* [REQUEST]:
Filter the data below, keeping only the lines that contain the string "screenshot" with matching case.

* [MATERIAL TO PROCESS]:
|---|

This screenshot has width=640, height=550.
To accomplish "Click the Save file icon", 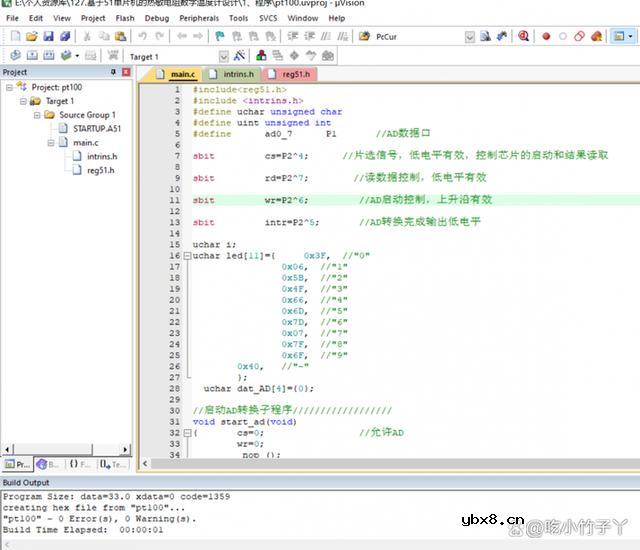I will (x=47, y=36).
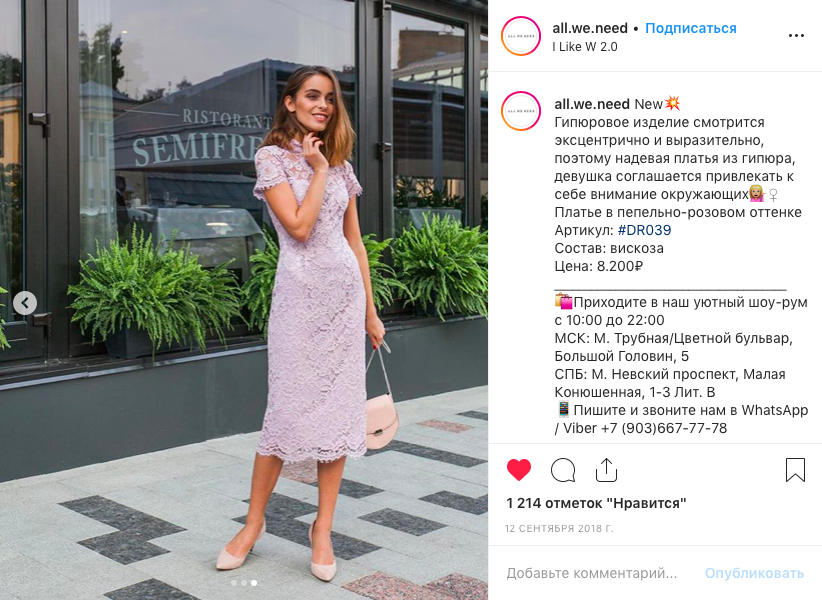Viewport: 822px width, 600px height.
Task: Save the post with the bookmark icon
Action: 795,470
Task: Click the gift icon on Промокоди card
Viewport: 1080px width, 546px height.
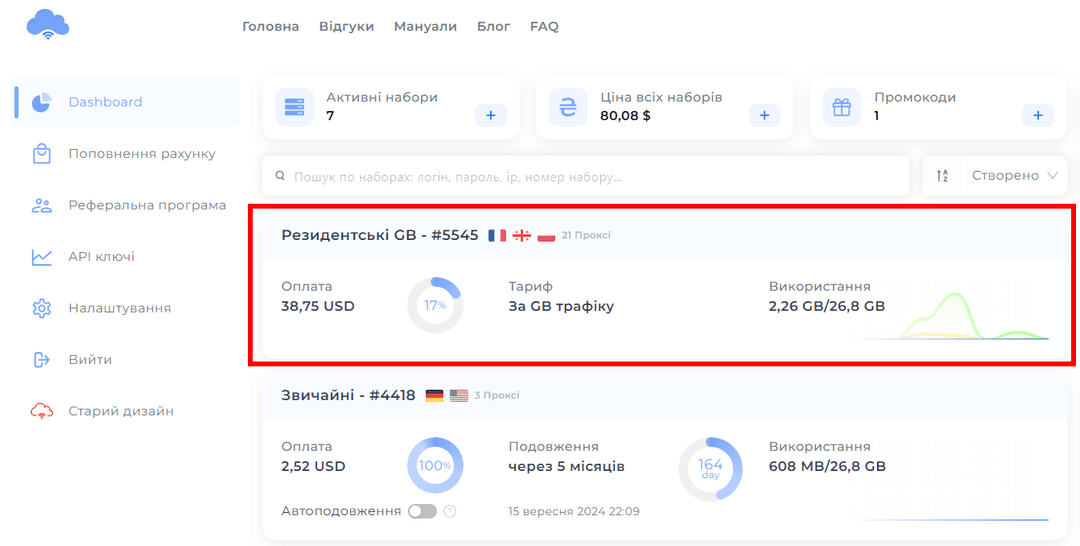Action: [x=841, y=107]
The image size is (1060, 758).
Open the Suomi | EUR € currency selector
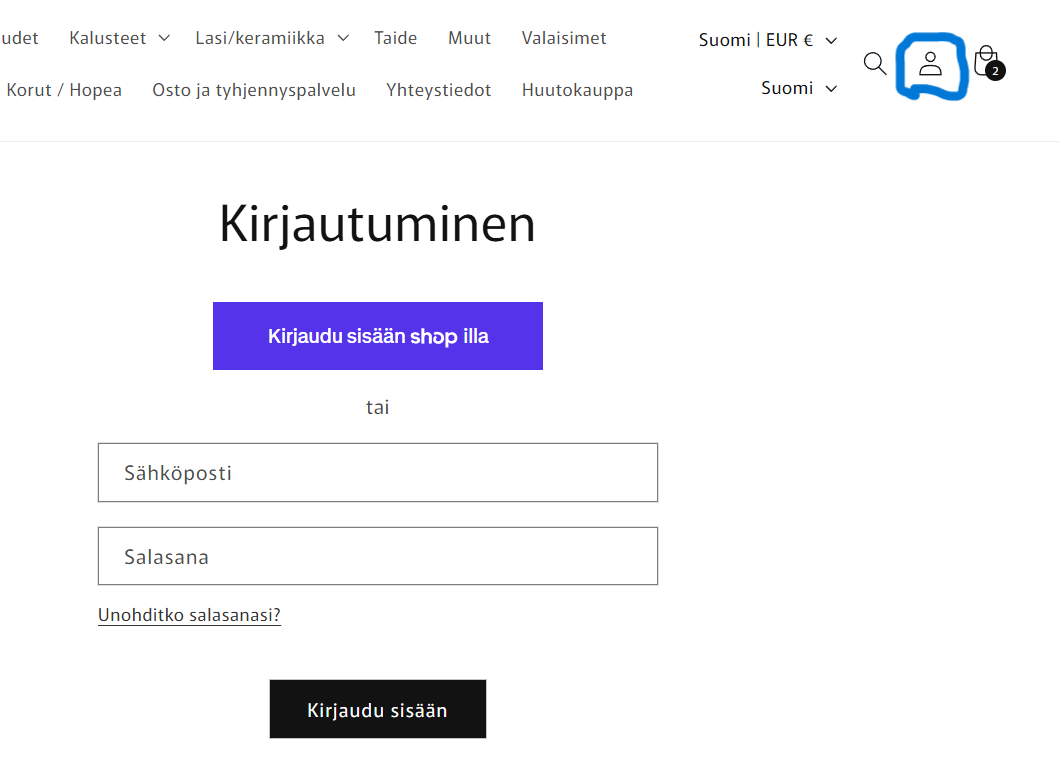pyautogui.click(x=767, y=40)
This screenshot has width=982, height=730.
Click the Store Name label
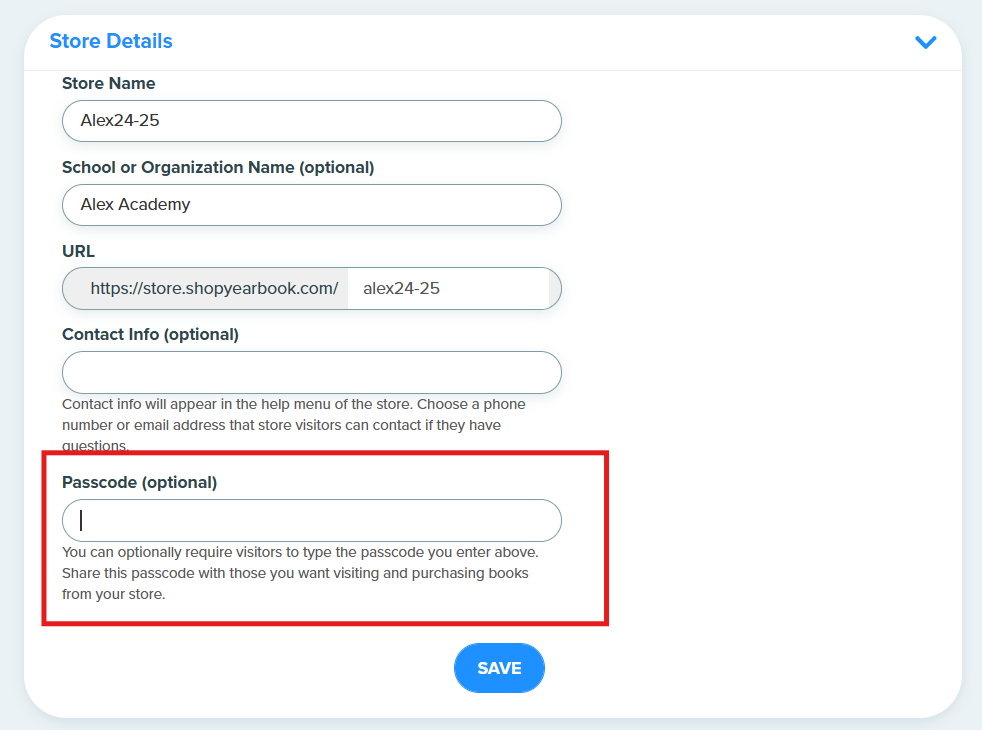point(108,83)
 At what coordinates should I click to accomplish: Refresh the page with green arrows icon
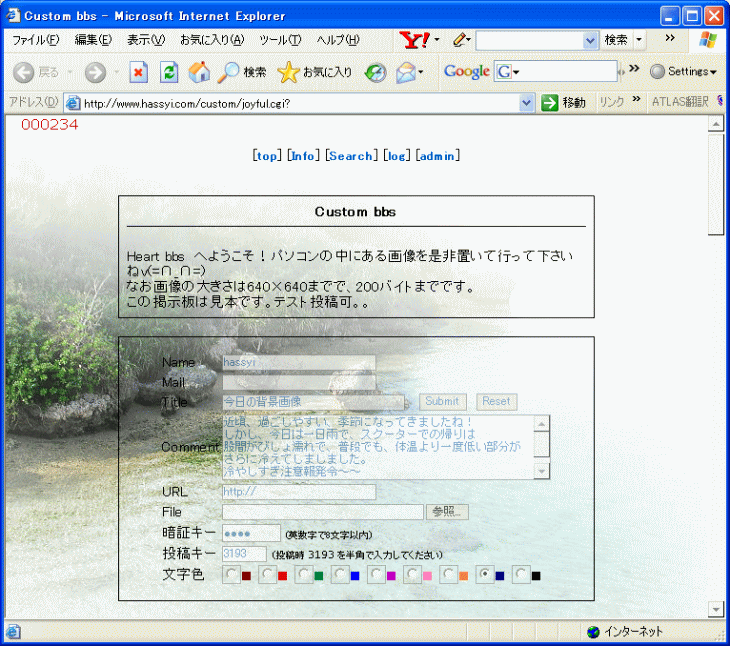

|---|

* [FULL SOLUTION]:
This screenshot has width=640, height=550.
This screenshot has width=982, height=730.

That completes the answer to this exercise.